На КПП воинской части, в маленький домик, встроенный в кирпичный забор, я вваливаюсь с Зариной на руках. Мы вваливаемся все вместе — мать Зарины, таксист-клятвопреступник и другой, который вез нас обратно, две медсестры и двое на костылях, старик из автобуса, хозяйка белой овечки и сама овечка, чистенькая и покорная. Дежурный долго вертит в руках предъявленную мной повестку, подозрительно смотрит на меня, спрашивает грубовато:
— Вы что, с перепоя?
— Вроде бы нет, — отвечаю. — А вы?
— Вам положено являться в 8.00, — суровеет он.
— Знаю, — говорю, — но обстоятельства выше нас.
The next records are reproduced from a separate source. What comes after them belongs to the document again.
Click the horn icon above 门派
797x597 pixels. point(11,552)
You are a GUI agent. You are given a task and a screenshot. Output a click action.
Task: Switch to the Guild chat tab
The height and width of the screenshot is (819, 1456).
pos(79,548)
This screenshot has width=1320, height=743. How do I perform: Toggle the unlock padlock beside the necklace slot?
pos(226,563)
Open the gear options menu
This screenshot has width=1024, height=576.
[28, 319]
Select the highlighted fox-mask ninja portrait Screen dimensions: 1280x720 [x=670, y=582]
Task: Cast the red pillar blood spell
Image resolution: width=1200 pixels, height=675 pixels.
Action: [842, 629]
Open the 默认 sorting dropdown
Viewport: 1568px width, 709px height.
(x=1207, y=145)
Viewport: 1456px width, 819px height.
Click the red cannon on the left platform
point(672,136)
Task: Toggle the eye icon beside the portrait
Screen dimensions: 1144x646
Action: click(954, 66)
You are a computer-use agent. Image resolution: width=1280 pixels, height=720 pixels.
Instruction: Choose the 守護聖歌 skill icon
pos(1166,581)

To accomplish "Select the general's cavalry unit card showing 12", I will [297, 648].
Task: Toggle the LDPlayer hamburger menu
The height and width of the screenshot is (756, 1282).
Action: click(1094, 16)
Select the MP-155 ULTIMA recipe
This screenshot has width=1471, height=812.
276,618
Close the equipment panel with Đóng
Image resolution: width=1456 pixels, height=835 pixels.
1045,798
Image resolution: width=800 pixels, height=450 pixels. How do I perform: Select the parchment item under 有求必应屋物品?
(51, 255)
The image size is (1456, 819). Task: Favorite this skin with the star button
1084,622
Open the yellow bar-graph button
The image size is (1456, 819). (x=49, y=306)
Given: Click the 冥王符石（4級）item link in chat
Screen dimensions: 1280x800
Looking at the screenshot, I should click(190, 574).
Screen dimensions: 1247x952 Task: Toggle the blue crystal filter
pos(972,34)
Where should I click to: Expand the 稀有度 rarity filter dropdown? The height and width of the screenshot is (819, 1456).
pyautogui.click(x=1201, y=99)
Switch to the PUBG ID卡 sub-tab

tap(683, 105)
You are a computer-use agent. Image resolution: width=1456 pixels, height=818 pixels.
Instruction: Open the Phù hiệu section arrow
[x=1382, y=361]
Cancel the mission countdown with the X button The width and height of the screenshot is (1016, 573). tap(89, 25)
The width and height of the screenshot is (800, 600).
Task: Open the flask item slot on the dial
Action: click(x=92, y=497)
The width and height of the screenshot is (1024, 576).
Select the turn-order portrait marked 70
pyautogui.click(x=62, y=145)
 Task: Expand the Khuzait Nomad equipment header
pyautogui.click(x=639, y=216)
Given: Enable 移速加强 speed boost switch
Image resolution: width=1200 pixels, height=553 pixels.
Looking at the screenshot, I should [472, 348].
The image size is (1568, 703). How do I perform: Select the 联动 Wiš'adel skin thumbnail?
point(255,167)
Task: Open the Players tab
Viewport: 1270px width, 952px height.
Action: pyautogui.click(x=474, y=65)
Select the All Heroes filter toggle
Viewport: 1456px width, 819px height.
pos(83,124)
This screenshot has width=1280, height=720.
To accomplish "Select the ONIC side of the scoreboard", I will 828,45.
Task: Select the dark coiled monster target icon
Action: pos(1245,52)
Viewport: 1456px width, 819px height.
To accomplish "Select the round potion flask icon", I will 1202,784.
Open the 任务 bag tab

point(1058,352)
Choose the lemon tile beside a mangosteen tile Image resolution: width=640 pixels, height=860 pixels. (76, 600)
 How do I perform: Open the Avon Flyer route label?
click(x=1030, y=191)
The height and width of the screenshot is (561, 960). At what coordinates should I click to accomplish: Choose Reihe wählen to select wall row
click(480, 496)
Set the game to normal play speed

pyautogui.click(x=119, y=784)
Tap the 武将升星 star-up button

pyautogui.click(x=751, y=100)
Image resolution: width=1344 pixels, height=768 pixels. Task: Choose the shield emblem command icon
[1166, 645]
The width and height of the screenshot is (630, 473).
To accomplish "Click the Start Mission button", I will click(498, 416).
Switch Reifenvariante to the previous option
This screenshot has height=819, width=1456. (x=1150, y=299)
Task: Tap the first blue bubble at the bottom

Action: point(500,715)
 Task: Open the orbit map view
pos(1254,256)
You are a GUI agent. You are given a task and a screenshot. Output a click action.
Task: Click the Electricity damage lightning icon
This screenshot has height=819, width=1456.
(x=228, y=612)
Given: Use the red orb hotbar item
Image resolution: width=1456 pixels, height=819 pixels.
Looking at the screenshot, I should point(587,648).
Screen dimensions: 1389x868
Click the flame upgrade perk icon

Он нехотя возвращает мне повестку и жестом регулировщика указывает на дверь:
— Проходите.
В глубине просторного двора, у складских помещений стоят мои сопризывники, одетые в ватные бушлаты, ватные брюки и валенки, стоят все шестеро, заиндевелые, толстые, как снежные бабы, и перед ними в ладной своей шинельке, в хромовых сапожках прохаживается младший лейтенант Миклош Комар. Увидев меня, он останавливается и, ухмыляясь насмешливо, следит за моим приближением.
— Ты, часом, не служил в гусарах? — спрашивает. — Откуда у тебя такая старомодная выправка?
Закарпатский венгр, он приобщался к русскому языку через украинский.
— Что за маскарад? — интересуюсь. — Чего нарядились, рекруты?
Мои сопризывники радостно гогочут.
— Отбываем на стрельбища, — сообщает Миклош, — а тебе приказано явиться до полковника. Шагай, — говорит он, — через пять минут придет машина, постарайся обернуться за это время.